Updating RHCOS Images with Custom Configurations |

In the last blog post Dealing with a Lack of Entropy on your OpenShift Cluster we deployed the rng-tools software as a DaemonSet in a cluster. By using a DaemonSet, we took advantage of the tools that Kubernetes gives us for deploying an application to all targeted nodes in a cluster. This worked well for getting the rng daemon up and running on nodes that required it, but not all software will work this way. What if we need to install or update a package on the host Red Hat CoreOS (RHCOS) boot image? In the past this was always frowned upon/impossible. RHCOS is an immutable OS delivered to you by Red Hat that can not be modified.

Well not any more. With the release of OCP 4.12, “CoreOS Image Layering” was introduced as Tech Preview and by 4.13 was a GA feature. Image layering allows you to extend the functionality of your base RHCOS image by layering additional software images onto the base image without modifying the base RHCOS image. Instead, it creates a custom layered image that includes all RHCOS functionality and any additional functionality you add, and then deploys it to specific nodes you specify in the cluster. This layering is achieved using the same container image build process we all know and love the “Dockerfile” (or the more vendor independently named, “Containerfile”).

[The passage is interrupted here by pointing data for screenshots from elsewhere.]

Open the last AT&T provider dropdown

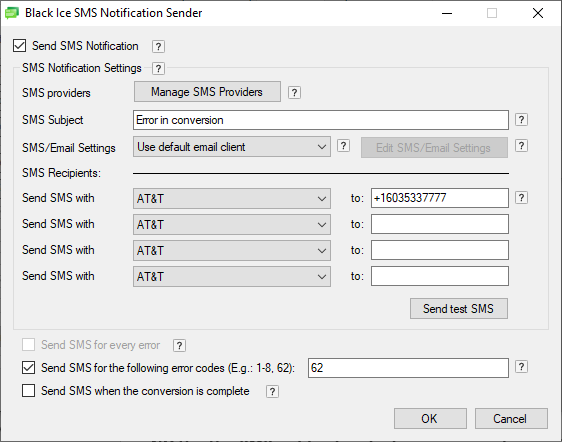tap(232, 276)
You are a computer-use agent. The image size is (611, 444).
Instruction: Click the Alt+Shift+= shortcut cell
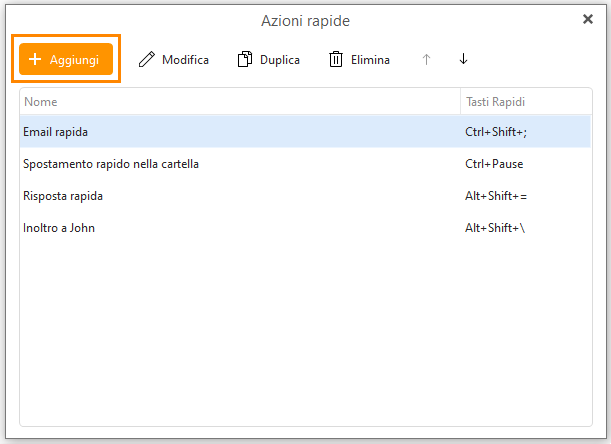coord(496,196)
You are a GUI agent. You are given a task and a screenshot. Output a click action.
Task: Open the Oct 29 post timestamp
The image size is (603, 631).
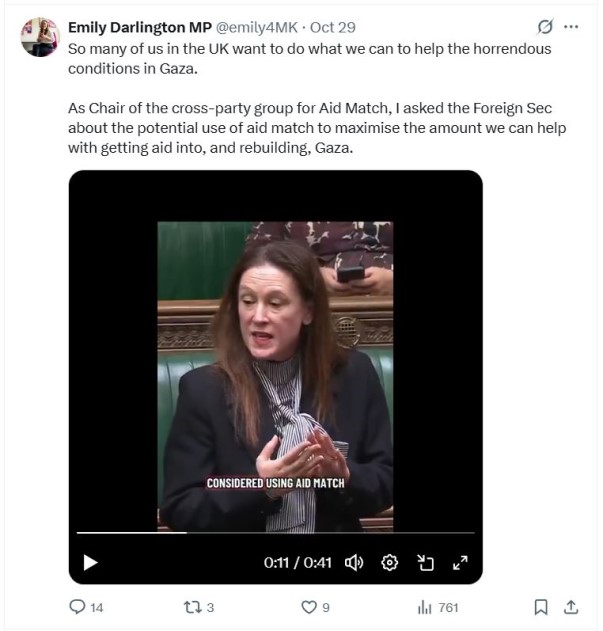333,27
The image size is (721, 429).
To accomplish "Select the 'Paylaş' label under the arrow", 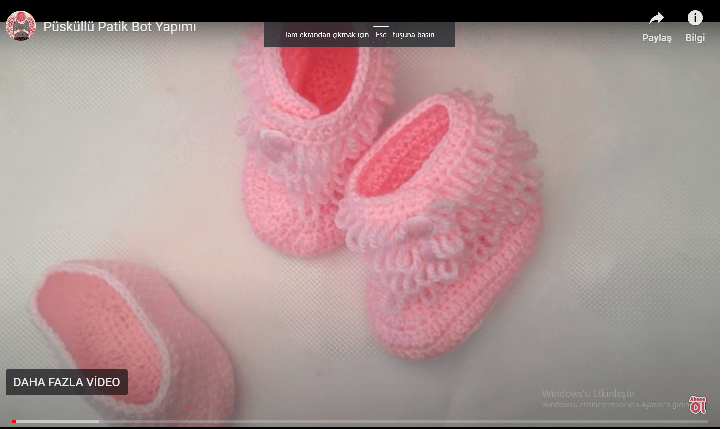I will point(656,38).
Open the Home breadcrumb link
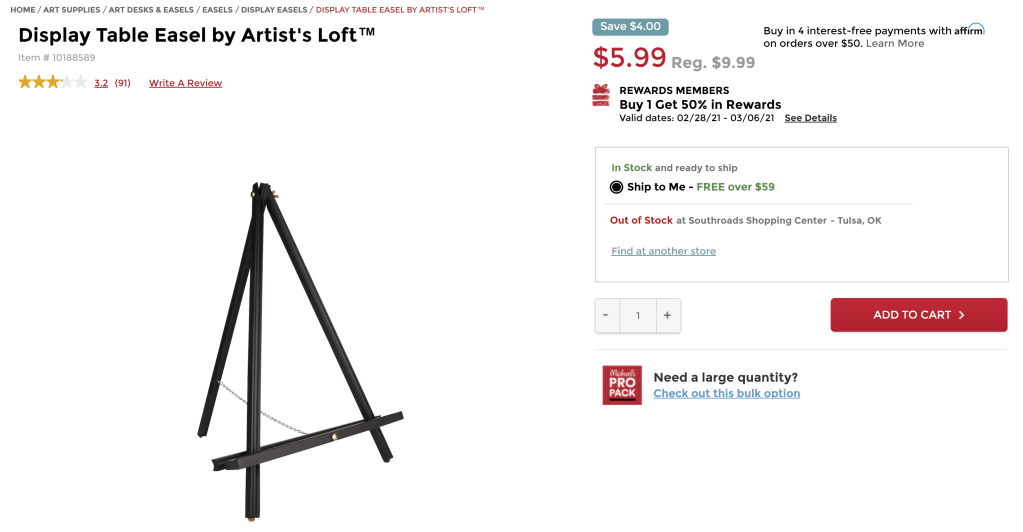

In this blog post we will use the same rng daemon use case as an example and we will update the RHCOS image to include this daemon as part of the CoreOS install. We will discuss the process used to build the new image layer, and some of the operational implications of using a custom OS image.

Prerequisites

In order to try this out in your environment, you will need a container image repository that is trusted and configured for your openshift cluster. For more information on how to configure an external registry to be trusted see the documentation Configuring additional trust stores for image registry access.

In addition you will need the following:

You will need your pull secret to pull the base container image from the Red Hat image registry.
You will also need a place to run podman to build the image. I suggest a RHEL9 workstation or server with a valid RHEL subscription if you plan to install software from the Red Hat rpm repositories

Warning

Before we begin, a quick call out. This is directly from the Red Hat documentation and is very important to understand before moving forward with image layers:

As soon as you apply the custom layered image to your cluster, you effectively take ownership of your custom layered images and those nodes. While Red Hat remains responsible for maintaining and updating the base RHCOS image on standard nodes, you are responsible for maintaining and updating images on nodes that use a custom layered image. You assume the responsibility for the package you applied with the custom layered image and any issues that might arise with the package.

Building our new Base Image

To start, we are going to need to know the version of RHCOS you are currently running in your cluster. This can be retrieved from the cluster by running the following command:

$ oc adm release info --image-for rhel-coreos
quay.io/openshift-release-dev/ocp-v4.0-art-dev@sha256:4c7f78f9dae897f2315b290a641dc7c4f4bffd41fe19482c85274e760ea52e8c

Now that we have identified the base container image for our update, we will need to create a Containerfile (ie. a Dockerfile). This file works just like a standard Dockerfile, using all the same syntax because it is just a Dockerfile. For our use case, this will be a very simple ContainerFile, with just one “RUN” command to install the required tools, enable the service, and commit the changes.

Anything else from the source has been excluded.